[bind10-dev] scalability issue with SQL(ite3) select with 'like'

Mon Mar 5 18:52:45 UTC 2012

At Mon, 5 Mar 2012 10:55:22 +0100,
Michal 'vorner' Vaner <michal.vaner at nic.cz> wrote:

> > const char* const q_count_str = "SELECT COUNT(*) FROM records "
> >     "WHERE zone_id=?1 AND rname LIKE ?2;";
> > 
> >   and have the caller append '%' to the string passed to
> >   sqlite3_bind_text().
> 
> Won't the sqlite library do too much escaping and „deactivate“ our %? Probably
> not, but just checking.

Apparently not (but that's a good question) as the
"findRRsetEmptyNode" test fails if we don't append "%" here:
    const string revname_text = name.reverse().toText() + "%";
while all tests pass if we do.

> > - I also noticed this query is slow:
> >     "SELECT rdtype, ttl, sigtype, rdata, name FROM records " // ITERATE
> >         "WHERE zone_id = ?1 ORDER BY rname, rdtype",
> >   Because it builds a temporary B-tree for "ORDER BY".  Like the
> >   "previous" case, we could solve this by adding an index on (rname,
> >   rdtype) in this order.  But in this case I wonder we could rather
> >   omit the "order by rdtype" part.  Adding another compound index
> >   makes the DB file even bigger and would make update slower.  Unless
> >   we need this ordering by the API contract it's probably better to be
> >   less strict.
> 
> Well, this is used to make sure RRs are aggregated to RRsets correctly, they
> need to be consecutive.
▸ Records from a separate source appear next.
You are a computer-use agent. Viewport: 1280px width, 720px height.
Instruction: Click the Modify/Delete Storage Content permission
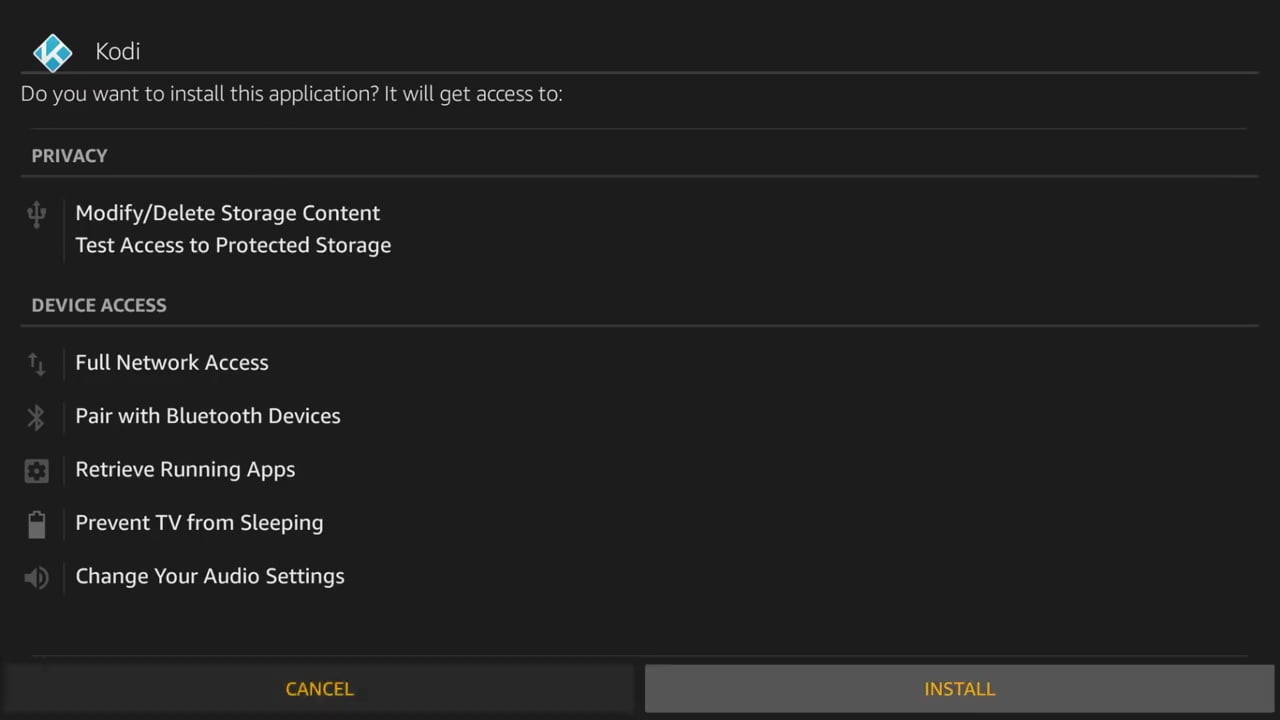(x=227, y=213)
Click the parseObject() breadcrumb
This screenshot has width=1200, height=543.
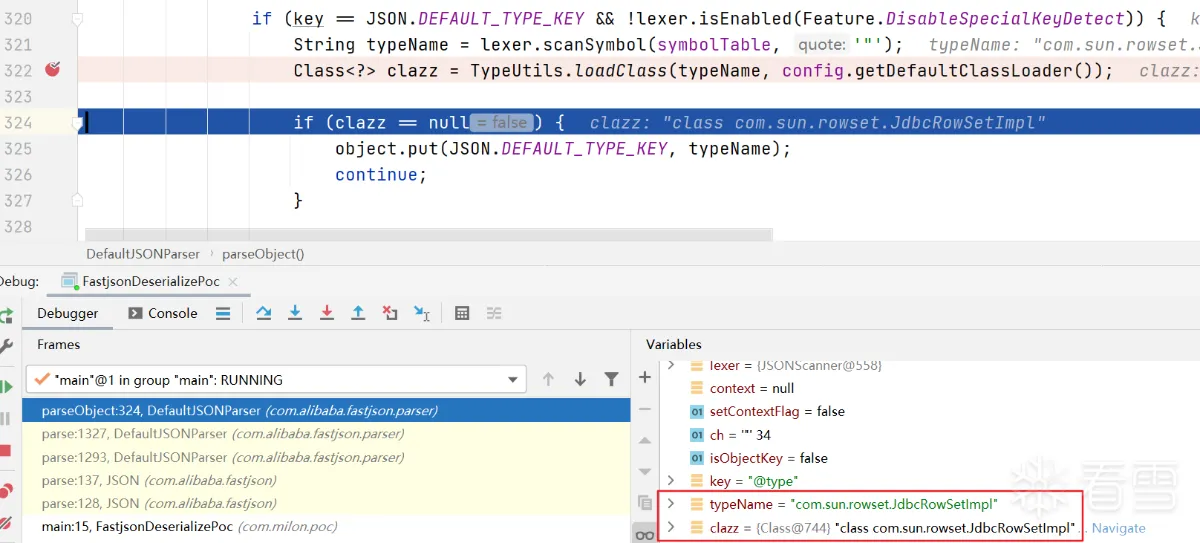263,254
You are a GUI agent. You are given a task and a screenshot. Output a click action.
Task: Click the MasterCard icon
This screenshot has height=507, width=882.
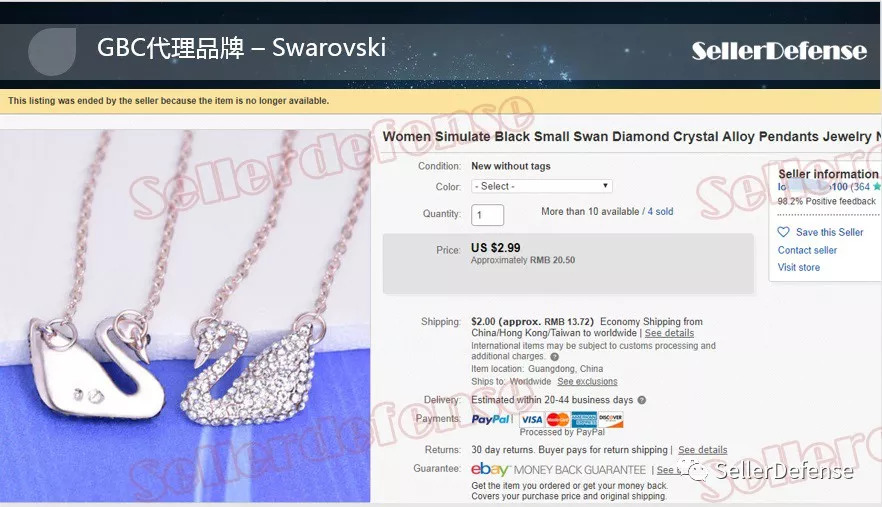[x=557, y=419]
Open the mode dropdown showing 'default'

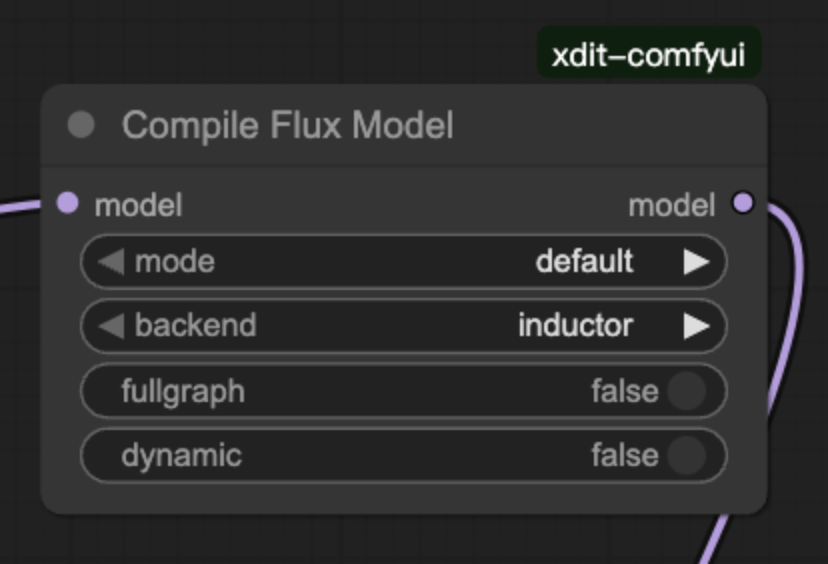(x=584, y=262)
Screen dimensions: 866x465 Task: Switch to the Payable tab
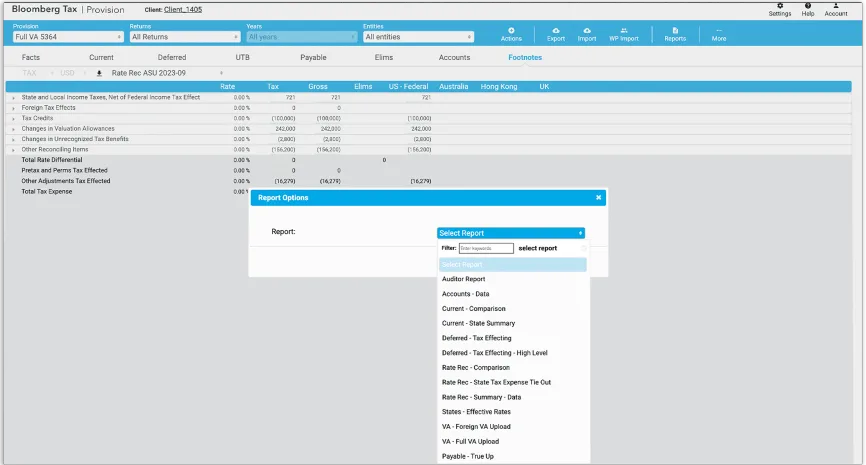[313, 57]
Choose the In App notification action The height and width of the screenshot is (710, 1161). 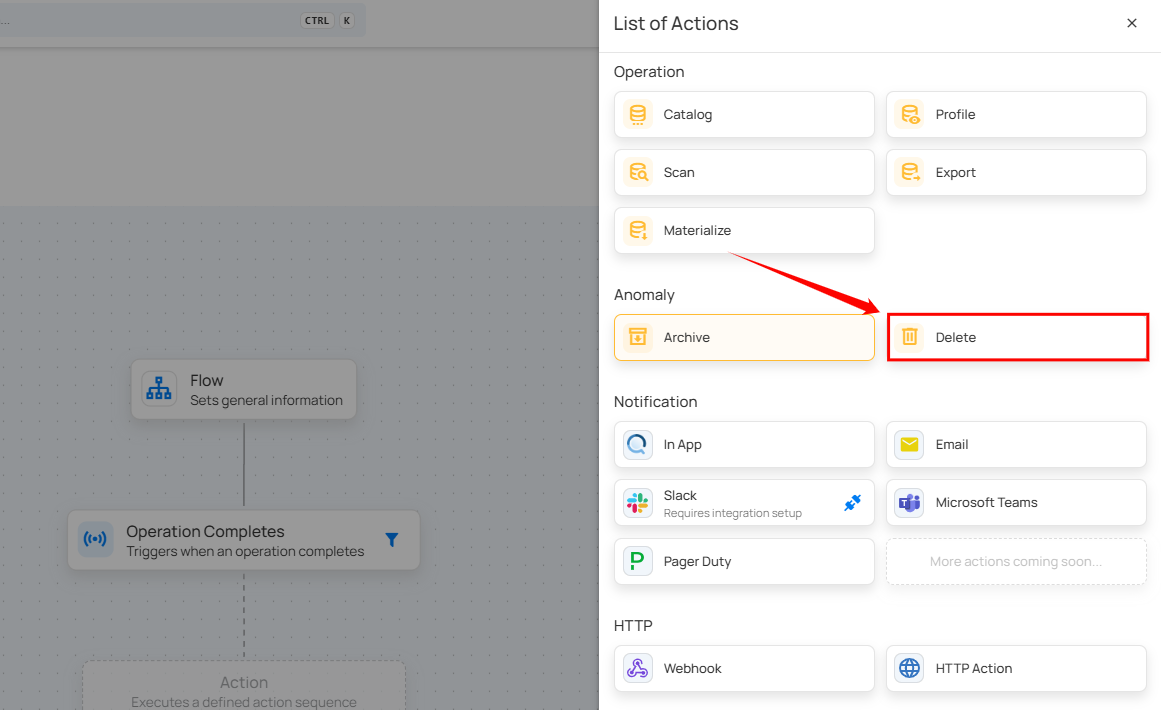pyautogui.click(x=744, y=445)
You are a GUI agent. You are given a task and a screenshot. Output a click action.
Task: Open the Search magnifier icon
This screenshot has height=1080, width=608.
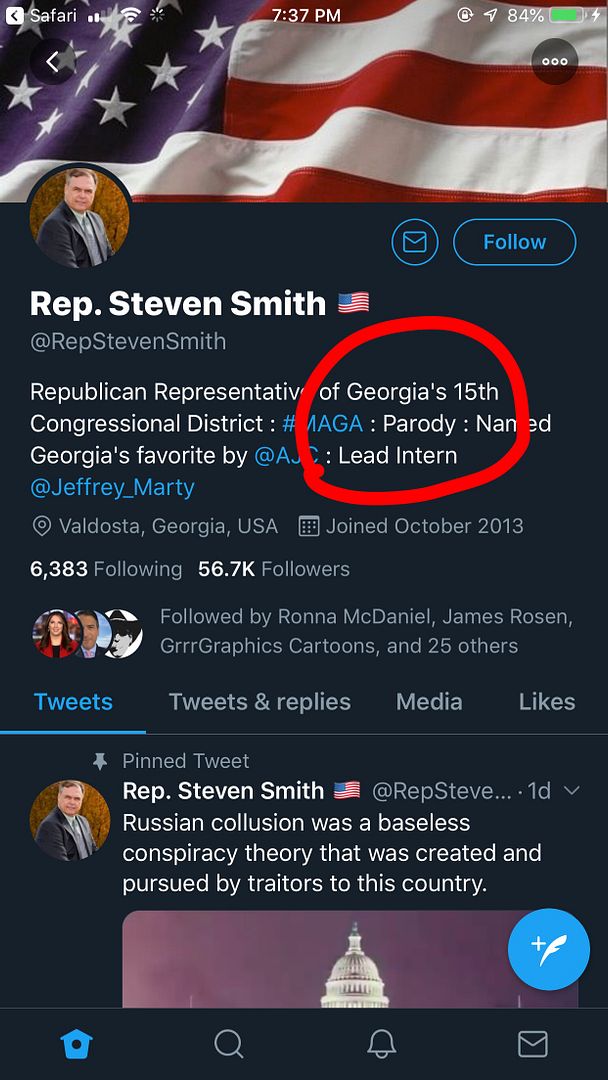click(x=229, y=1044)
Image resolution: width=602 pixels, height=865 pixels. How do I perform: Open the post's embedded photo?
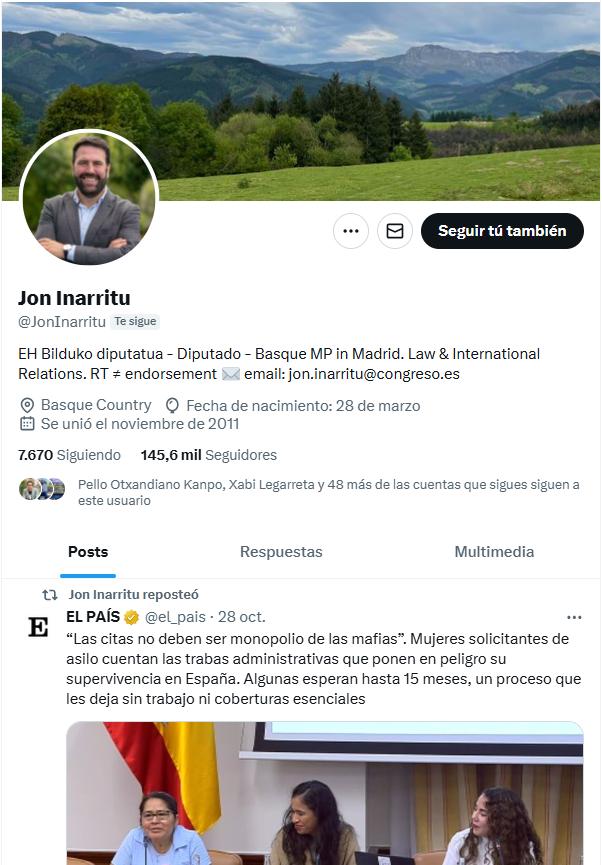[x=324, y=793]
I think we don't need anything else than that single
> RRset „sticks together“ in the output of the query and we probably could do it
> in a different way. But I don't have a quick idea how.

Hmm, okay.  Realistically, (if I understand it correctly) we're
currently using the iterator result only for xfrout, in which case we
don't even need the concept of "RRset".  We might want to use it for
dumping a zone content into a textual zone file in future, but it also
doesn't require the RRset concept, although it would be less readable
if RRs of the same same RRset are not listed as a group.  So I guess
we could make a compromise here in practice.

One possible approach to ensure the 'name then type' ordering would be
to use numeric value for types, not texts.  Then maybe we can get the
result efficiently without a separate index or even if we need an
index it may be much more lightweight.

Another note: in terms of the concept of RRsets, just ordering by the
RR type is not sufficient because for RRSIGs we should also consider
the covered type (but again, for the expected purposes it shouldn't be
critical).

---
JINMEI, Tatuya
Internet Systems Consortium, Inc.